┌─ Extracted information

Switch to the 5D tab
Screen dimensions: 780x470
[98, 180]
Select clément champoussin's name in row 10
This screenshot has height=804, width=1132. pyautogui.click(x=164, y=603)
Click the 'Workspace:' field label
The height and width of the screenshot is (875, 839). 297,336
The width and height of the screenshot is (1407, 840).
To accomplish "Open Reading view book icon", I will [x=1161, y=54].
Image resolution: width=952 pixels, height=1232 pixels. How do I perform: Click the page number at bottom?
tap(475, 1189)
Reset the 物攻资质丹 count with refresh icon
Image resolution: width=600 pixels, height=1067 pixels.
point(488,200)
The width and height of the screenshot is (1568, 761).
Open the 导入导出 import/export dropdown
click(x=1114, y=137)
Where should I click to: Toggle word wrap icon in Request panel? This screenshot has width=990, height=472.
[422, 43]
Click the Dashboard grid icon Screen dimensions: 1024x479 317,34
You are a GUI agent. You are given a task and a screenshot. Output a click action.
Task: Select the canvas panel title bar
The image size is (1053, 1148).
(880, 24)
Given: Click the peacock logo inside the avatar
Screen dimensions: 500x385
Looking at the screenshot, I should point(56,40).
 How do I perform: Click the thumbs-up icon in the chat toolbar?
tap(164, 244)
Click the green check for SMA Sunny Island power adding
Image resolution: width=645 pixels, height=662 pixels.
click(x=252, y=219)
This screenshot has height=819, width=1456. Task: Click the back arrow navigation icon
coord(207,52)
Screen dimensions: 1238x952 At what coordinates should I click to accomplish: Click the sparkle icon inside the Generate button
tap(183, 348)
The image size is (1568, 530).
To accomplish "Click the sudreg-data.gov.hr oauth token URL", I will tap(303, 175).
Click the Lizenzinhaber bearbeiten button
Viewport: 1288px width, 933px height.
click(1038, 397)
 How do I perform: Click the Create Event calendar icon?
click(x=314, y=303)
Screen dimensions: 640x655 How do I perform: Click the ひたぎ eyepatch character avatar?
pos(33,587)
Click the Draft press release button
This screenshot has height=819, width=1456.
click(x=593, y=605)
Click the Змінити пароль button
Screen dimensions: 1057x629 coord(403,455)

└─

> [Directions for this task]: The reply should contain all of the entries exactly as shown above.

> [Solution below]:
Switch to the 5D tab
Screen dimensions: 780x470
[98, 180]
Select clément champoussin's name in row 10
This screenshot has height=804, width=1132. pyautogui.click(x=164, y=603)
Click the 'Workspace:' field label
The height and width of the screenshot is (875, 839). 297,336
The width and height of the screenshot is (1407, 840).
To accomplish "Open Reading view book icon", I will [x=1161, y=54].
Image resolution: width=952 pixels, height=1232 pixels. How do I perform: Click the page number at bottom?
tap(475, 1189)
Reset the 物攻资质丹 count with refresh icon
Image resolution: width=600 pixels, height=1067 pixels.
point(488,200)
The width and height of the screenshot is (1568, 761).
Open the 导入导出 import/export dropdown
click(x=1114, y=137)
Where should I click to: Toggle word wrap icon in Request panel? This screenshot has width=990, height=472.
[422, 43]
Click the Dashboard grid icon Screen dimensions: 1024x479 317,34
You are a GUI agent. You are given a task and a screenshot. Output a click action.
Task: Select the canvas panel title bar
The image size is (1053, 1148).
(880, 24)
Given: Click the peacock logo inside the avatar
Screen dimensions: 500x385
Looking at the screenshot, I should point(56,40).
 How do I perform: Click the thumbs-up icon in the chat toolbar?
tap(164, 244)
Click the green check for SMA Sunny Island power adding
Image resolution: width=645 pixels, height=662 pixels.
click(x=252, y=219)
This screenshot has height=819, width=1456. Task: Click the back arrow navigation icon
coord(207,52)
Screen dimensions: 1238x952 At what coordinates should I click to accomplish: Click the sparkle icon inside the Generate button
tap(183, 348)
The image size is (1568, 530).
To accomplish "Click the sudreg-data.gov.hr oauth token URL", I will tap(303, 175).
Click the Lizenzinhaber bearbeiten button
Viewport: 1288px width, 933px height.
click(1038, 397)
 How do I perform: Click the Create Event calendar icon?
click(x=314, y=303)
Screen dimensions: 640x655 How do I perform: Click the ひたぎ eyepatch character avatar?
pos(33,587)
Click the Draft press release button
This screenshot has height=819, width=1456.
click(x=593, y=605)
Click the Змінити пароль button
Screen dimensions: 1057x629 coord(403,455)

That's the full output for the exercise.